• [GIVEN REQUEST]:
Print the part of the records that opens with the line containing "will (x=160, y=144)." and runs through the end of the records, copying those lines exactly as they are.

#### DATA FOR PROCESSING

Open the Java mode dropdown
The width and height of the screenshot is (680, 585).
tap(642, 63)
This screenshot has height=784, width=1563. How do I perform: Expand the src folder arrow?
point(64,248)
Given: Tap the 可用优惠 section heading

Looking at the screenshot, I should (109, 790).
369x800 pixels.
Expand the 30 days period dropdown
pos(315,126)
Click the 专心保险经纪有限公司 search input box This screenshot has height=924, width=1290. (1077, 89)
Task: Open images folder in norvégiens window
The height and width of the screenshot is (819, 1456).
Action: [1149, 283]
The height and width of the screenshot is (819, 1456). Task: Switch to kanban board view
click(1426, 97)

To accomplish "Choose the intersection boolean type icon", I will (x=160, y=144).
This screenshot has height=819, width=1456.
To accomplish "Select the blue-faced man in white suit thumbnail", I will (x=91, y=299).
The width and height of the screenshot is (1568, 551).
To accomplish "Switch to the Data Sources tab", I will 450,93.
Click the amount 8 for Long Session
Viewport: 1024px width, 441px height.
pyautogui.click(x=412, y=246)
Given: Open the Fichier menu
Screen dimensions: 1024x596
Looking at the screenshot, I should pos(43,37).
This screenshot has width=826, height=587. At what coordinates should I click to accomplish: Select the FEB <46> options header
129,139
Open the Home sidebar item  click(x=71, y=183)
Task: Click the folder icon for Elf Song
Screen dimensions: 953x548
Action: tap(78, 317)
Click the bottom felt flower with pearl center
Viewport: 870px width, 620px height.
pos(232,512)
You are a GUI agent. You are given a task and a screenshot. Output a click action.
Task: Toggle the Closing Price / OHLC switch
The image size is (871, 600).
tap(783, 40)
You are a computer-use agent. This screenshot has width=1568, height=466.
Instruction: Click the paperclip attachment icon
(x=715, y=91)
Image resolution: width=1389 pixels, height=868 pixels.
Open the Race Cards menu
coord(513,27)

########

• [EXERCISE ANSWER]:
To accomplish "Choose the intersection boolean type icon", I will (x=160, y=144).
This screenshot has height=819, width=1456.
To accomplish "Select the blue-faced man in white suit thumbnail", I will (x=91, y=299).
The width and height of the screenshot is (1568, 551).
To accomplish "Switch to the Data Sources tab", I will 450,93.
Click the amount 8 for Long Session
Viewport: 1024px width, 441px height.
pyautogui.click(x=412, y=246)
Given: Open the Fichier menu
Screen dimensions: 1024x596
Looking at the screenshot, I should pos(43,37).
This screenshot has width=826, height=587. At what coordinates should I click to accomplish: Select the FEB <46> options header
129,139
Open the Home sidebar item  click(x=71, y=183)
Task: Click the folder icon for Elf Song
Screen dimensions: 953x548
Action: tap(78, 317)
Click the bottom felt flower with pearl center
Viewport: 870px width, 620px height.
pos(232,512)
You are a GUI agent. You are given a task and a screenshot. Output a click action.
Task: Toggle the Closing Price / OHLC switch
The image size is (871, 600).
tap(783, 40)
You are a computer-use agent. This screenshot has width=1568, height=466.
Instruction: Click the paperclip attachment icon
(x=715, y=91)
Image resolution: width=1389 pixels, height=868 pixels.
Open the Race Cards menu
coord(513,27)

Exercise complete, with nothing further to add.